Yeah, I did. Except I didn't have the ideals. Howie was the only one with the ideals. Andy and Morris are far too urbane and realistic to embrace anything like that -- they just had long hair and took the drugs anyway. But they didn't believe any of that stuff. I was more like Howie. A friend of mine described me during that era as being a cross between George Harrison and Hitler. I liked the nihilistic element of the hippie movement -- the thought that the silent majority was all "un-turned-on", and would never understand us. And that everything was fundamentally useless, man. I didn't have the brotherly love bit very much.
To live in that era, you had to simultaneously maintain a childlike innocence about things; and a, sort of, stoned, nihilistic, uncaring aura -- like crossing The Velvet Underground with The Incredible String Band. Both of them had their attractions. The String Band seems now like part of that era, whereas The Velvet Underground seem like messengers from the future. But actually, it all came up at the same time. And I think there was a lot of hopelessness to the hippie stuff -- the "cosmic joke", and all the rest of it. Any culture which is based around sitting around taking drugs I would say was pretty close to being nihilistic. Especially ones as confusing and vapid as marijuana and LSD. You might think you're having positive thoughts, but you're just imagining them, really. You're sitting there with your eyes closed thinking, "Yeah, I love everybody." But when somebody actually walks in the room, it's a bit of a drag to have to talk to them and think about them.

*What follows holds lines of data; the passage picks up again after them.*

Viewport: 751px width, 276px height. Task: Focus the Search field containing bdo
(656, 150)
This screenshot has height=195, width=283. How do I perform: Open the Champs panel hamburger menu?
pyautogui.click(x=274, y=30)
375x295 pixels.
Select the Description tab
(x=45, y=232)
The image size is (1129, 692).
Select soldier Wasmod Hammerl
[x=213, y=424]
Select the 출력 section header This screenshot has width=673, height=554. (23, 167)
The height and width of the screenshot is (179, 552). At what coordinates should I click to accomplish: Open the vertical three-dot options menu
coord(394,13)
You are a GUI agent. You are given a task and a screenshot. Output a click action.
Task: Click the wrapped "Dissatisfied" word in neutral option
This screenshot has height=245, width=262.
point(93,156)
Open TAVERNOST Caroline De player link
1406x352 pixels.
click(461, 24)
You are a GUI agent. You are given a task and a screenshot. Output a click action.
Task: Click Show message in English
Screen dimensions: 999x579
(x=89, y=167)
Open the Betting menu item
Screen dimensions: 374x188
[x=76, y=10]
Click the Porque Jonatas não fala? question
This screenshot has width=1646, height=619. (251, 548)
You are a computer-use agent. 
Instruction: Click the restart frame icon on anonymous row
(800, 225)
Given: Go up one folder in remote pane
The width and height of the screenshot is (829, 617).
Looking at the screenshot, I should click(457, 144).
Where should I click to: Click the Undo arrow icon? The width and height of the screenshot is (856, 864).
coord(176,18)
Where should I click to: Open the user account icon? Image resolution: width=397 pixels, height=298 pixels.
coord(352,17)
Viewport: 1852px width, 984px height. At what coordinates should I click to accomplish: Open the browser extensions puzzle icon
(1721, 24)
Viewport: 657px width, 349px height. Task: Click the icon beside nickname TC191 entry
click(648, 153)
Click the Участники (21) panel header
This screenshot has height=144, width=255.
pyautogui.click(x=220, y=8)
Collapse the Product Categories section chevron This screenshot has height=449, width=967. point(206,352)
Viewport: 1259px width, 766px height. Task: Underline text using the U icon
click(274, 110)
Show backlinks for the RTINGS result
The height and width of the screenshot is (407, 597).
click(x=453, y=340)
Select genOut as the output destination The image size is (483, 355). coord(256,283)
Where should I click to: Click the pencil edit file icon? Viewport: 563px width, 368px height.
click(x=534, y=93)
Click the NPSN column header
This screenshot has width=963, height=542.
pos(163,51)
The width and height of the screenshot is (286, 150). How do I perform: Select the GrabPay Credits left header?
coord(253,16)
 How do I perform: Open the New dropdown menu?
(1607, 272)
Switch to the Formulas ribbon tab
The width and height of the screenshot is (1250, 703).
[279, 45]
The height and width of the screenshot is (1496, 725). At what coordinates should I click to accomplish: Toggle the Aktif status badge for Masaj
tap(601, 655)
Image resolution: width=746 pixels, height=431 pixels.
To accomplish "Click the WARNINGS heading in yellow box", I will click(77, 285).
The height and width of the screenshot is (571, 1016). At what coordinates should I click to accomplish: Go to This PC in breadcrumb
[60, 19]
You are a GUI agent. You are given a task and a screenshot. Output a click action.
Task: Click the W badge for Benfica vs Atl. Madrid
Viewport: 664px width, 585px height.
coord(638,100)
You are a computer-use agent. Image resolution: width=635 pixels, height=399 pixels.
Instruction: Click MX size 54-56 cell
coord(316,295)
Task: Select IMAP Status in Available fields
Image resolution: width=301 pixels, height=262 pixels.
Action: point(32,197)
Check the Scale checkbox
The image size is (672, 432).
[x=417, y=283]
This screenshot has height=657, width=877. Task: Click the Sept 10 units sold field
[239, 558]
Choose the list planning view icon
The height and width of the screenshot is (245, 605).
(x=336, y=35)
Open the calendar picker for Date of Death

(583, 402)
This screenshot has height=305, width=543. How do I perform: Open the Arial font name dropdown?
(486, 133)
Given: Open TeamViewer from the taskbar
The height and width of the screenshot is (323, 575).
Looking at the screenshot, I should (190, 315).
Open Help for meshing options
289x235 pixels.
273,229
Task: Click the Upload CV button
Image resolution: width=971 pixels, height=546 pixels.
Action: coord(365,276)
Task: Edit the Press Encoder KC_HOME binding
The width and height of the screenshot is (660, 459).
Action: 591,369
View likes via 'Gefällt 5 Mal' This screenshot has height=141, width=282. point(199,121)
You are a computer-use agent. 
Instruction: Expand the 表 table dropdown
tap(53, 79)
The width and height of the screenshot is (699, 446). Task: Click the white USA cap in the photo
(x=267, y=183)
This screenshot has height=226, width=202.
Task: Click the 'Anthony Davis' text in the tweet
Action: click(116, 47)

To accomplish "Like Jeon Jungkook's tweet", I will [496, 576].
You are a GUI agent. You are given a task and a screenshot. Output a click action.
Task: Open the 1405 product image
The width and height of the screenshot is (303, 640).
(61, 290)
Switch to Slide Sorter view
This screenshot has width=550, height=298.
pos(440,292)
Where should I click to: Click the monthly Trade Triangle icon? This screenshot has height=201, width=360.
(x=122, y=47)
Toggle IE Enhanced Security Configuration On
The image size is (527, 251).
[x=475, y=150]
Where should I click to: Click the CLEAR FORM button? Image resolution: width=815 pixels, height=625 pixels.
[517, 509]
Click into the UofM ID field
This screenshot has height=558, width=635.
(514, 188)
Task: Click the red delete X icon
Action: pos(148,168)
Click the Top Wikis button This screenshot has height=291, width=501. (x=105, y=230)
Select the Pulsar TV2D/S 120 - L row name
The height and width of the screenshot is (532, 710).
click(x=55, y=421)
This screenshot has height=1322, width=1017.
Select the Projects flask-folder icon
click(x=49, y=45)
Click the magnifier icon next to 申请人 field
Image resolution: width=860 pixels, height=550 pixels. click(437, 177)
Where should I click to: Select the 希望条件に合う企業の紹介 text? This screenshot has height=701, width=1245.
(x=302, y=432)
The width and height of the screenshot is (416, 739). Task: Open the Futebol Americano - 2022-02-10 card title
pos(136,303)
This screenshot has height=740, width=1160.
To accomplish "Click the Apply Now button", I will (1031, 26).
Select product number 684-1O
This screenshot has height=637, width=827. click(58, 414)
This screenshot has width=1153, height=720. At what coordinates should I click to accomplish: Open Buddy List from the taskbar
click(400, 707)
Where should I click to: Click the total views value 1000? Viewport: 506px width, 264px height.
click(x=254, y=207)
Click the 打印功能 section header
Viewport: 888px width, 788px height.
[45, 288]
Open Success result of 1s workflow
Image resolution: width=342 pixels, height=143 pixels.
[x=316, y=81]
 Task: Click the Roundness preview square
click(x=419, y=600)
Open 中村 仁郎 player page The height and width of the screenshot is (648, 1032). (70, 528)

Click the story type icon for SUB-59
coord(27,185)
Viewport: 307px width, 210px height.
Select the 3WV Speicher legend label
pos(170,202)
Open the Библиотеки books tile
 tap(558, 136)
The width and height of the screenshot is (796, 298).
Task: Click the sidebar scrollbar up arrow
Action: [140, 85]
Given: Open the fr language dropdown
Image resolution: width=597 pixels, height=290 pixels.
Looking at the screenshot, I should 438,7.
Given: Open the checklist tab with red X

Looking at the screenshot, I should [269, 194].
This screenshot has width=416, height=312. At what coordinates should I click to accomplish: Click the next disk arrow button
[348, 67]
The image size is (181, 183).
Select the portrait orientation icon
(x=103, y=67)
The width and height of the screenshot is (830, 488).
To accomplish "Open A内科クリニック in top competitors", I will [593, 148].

You have your vision, but you can't make other people see it that way. Everybody else doesn't suddenly turn multicolored if you drop acid. (Although that's probably good, because if you got drunk everybody would probably be out of focus. We'd all get blurry.) It would be quite interesting if we could impose our subjective reality on the community for a day. You could have "Pat Grandjean Bifocal Day", when everybody would see things like you do.
But the hippie thing was too primitive -- a lot of people haven't recovered from that era because the crack in the sky was there, and what everybody saw could never be repeated. To go back to an ordinary Leave It To Beaver kind of world after that... I mean, everything was dull. It was just, sort of, Dick Van Dyke. It didn't matter any more. Reality could never be enough if you'd actually been exposed to the depths of that particular dream. And although in fact it showed a lot of people ways to improve thier lives -- in the ecology movement, and yoga, and tai chi, and acupuncture, and whole foods (and everything like that) -- those are still, kind of, humble ways of scrubbing through the dirt on all fours to achieve what was seen in a flash (and thought would be held in a flash). And that's why all the people from that era -- including me -- sound a bit like they were hit in the head with a baseball bat somewhere along the line.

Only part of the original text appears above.